A little disturbance can give a painting the necessary presence, the acid in its appearance. It seems that Anna Tuori is aware of this. As a painter, she is not a pleaser, even though the joy of looking at her work certainly has to do with the beauty and virtuosity that can be found in her paintings. But it should not get too smooth and pretty. Not all parts should be perfect, otherwise the painting loses its urgency. This seems most clear in Tuori’s recent paintings—they look confident, and also a little recalcitrant.
—Jurriaan Benschop
If grass is orange
Reality presented itself through memory in the works of Anna Tuori’s previous exhibition There Is No Place Like Home. Her new works explore the question: What now?
The Island of the Colorblind by Oliver Sacks is an anthropological study of an island of colour-blind people in Micronesia. Its inhabitants who were not colour-blind learned how the colour-blind see and the colour-blind were aware of what they do not see. In his book, Sacks reminds readers of the ways in which we see, look and perceive. The new paintings consider the possibility of perceiving differently even when one can never see like someone else does. Their themes in the small space of the exhibition are place and perspective: how and what we view, and from what position. In the large space, form is given to that which moves, changes. The Sky That Gathered Again consists of incongruous pieces in which the reflection of another colour finds its place alongside the concrete colour of the painting. Both the rushing figures and the works depicting places draw upon the Bauhaus, the Russian avant-garde and the heritage of women’s abstract expressionism, joining them eclectically to each other. They ask, with meta-modern gentleness, whether round might still be round for everyone.
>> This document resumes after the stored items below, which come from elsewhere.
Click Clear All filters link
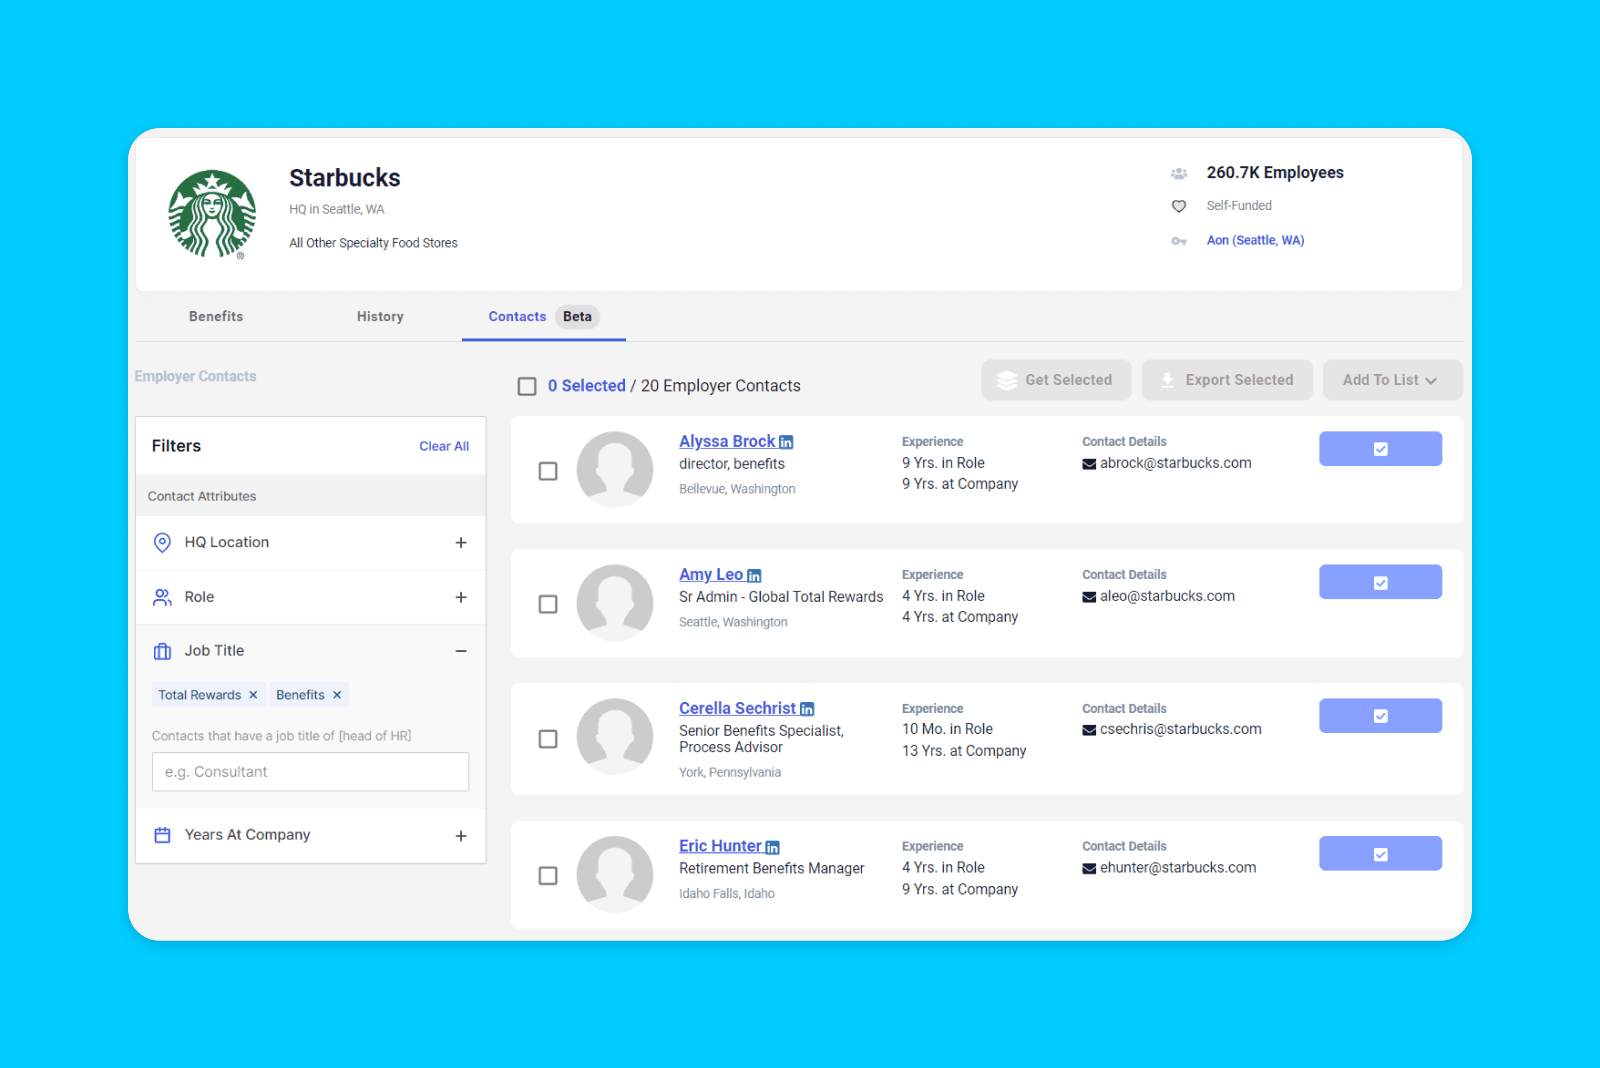 [x=443, y=446]
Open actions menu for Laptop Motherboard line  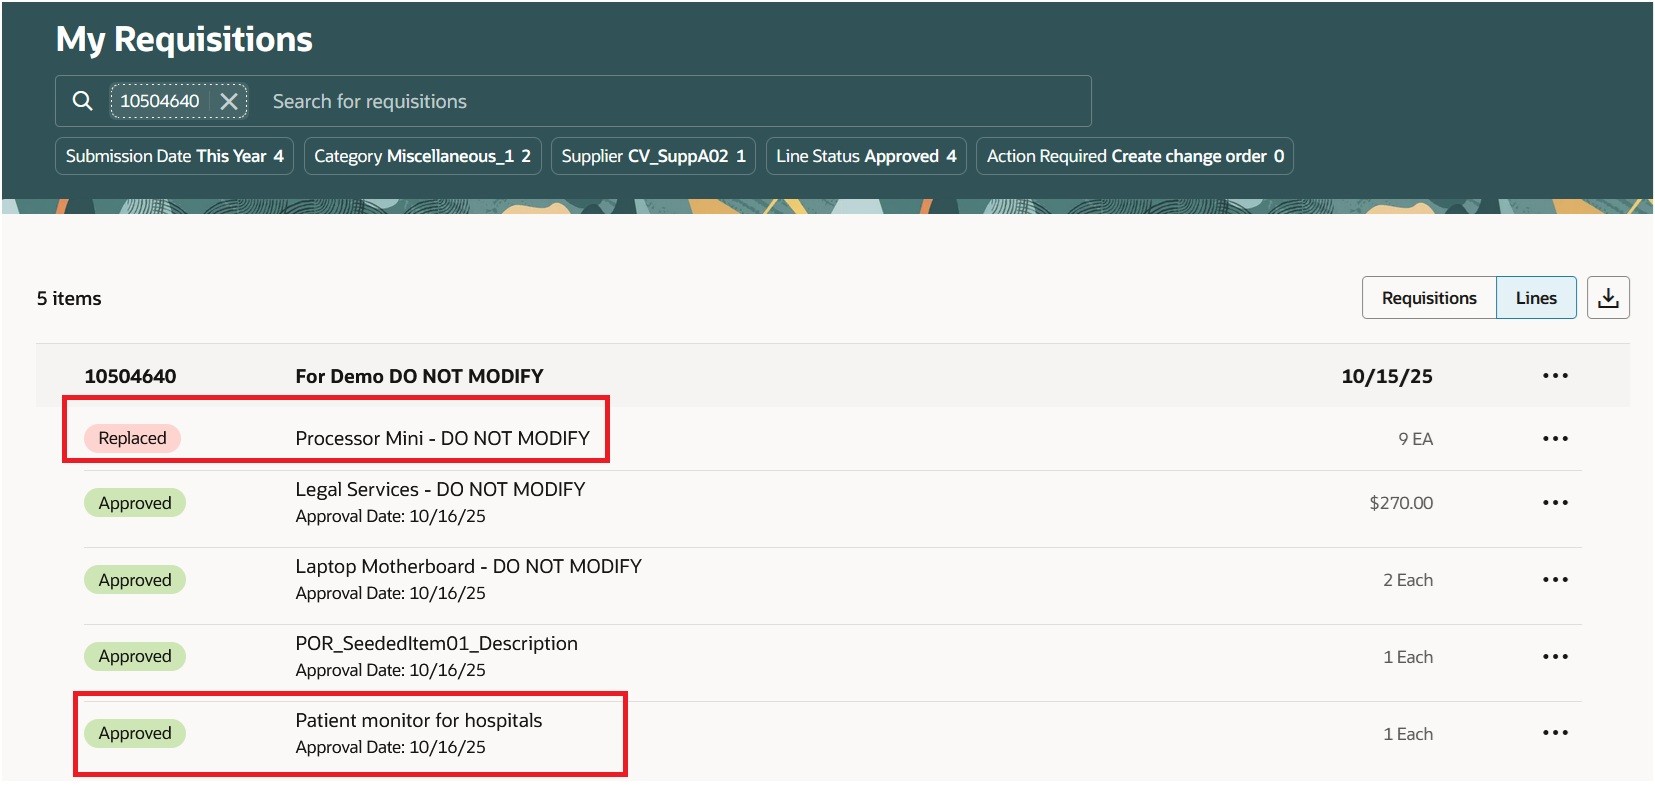1555,580
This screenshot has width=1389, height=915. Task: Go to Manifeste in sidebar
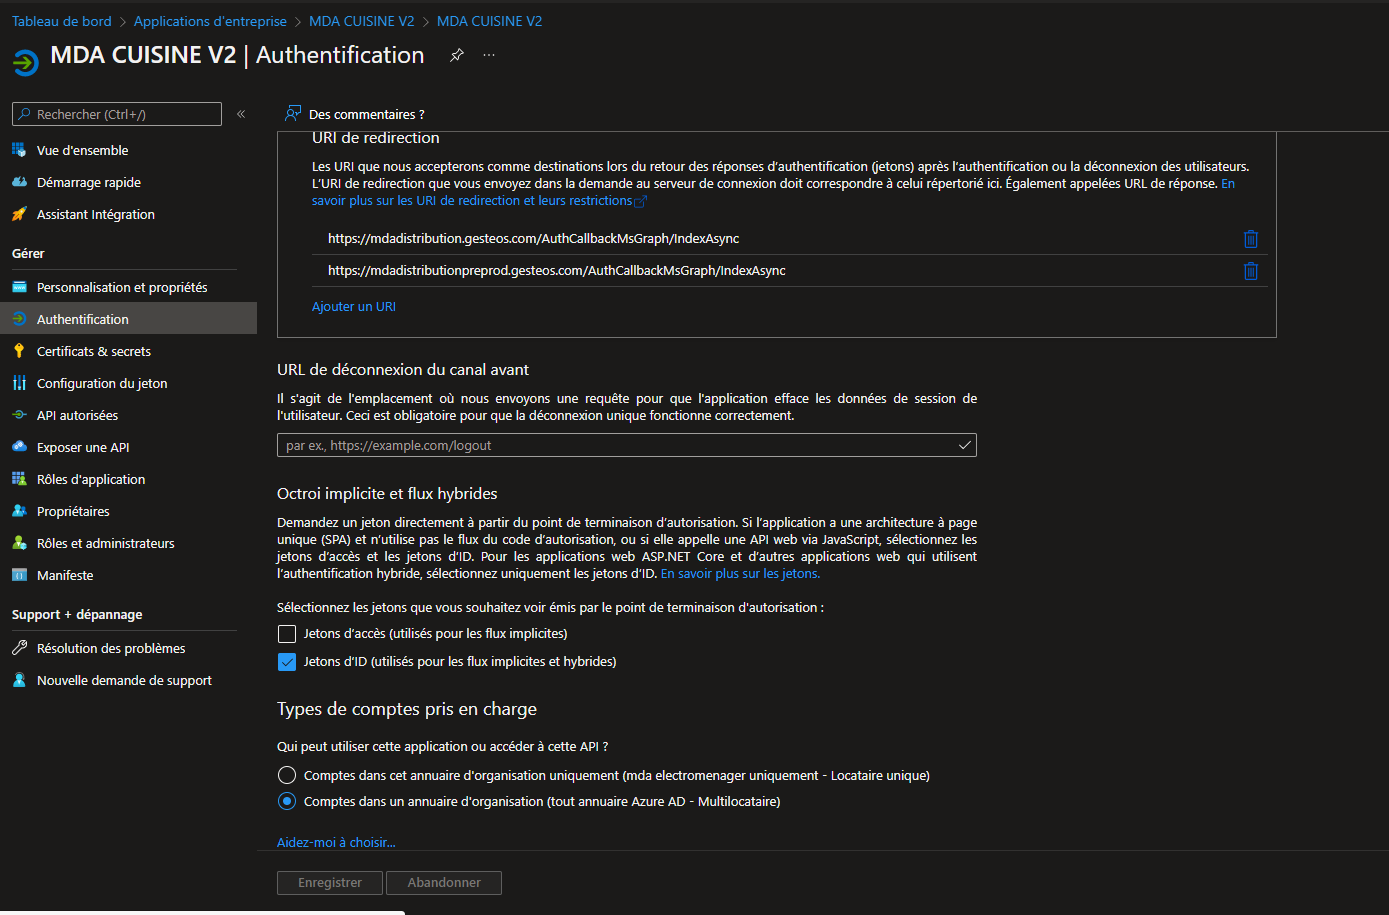point(65,575)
Anna Tuori graduated from the Academy of Fine Arts in Helsinki in 2003. She has also studied at the L’Ecole Nationale Supérieure de Beaux-Arts in Paris from 1999 to 2000. In recent years, her works have been exhibited in solo exhibitions at Galerie Anhava, Helsinki; Aboa Vetus & Ars Nova, Turku; Galerie Suzanne Tarasieve, Paris; the Helsinki Art Museum and the Tampere Art Museum. She has participated in several group exhibitions, e.g. Augmented Reality at the Norrköping Art Museum (2017), Dark Days, Bright Nights at the Kemper Museum of Contemporary Art in Kansas City (2015), You Dream What You Desire at the 19th Biennale of Sydney (2014) and In Other Worlds at the Stadtgalerie Kiel (2014). In 2011 Tuori was awarded the Young Artist of the Year prize. She has been shortlisted for the Ars Fennica and Carnegie Art Awards and her works are in numerous private and public collections, such as in the collections of the HAM Helsinki Art Museum, the Kiasma Museum of Contemporary Art, the Saastamoinen Foundation, the Sara Hildén Art Museum and the Kemper Museum of Contemporary Art.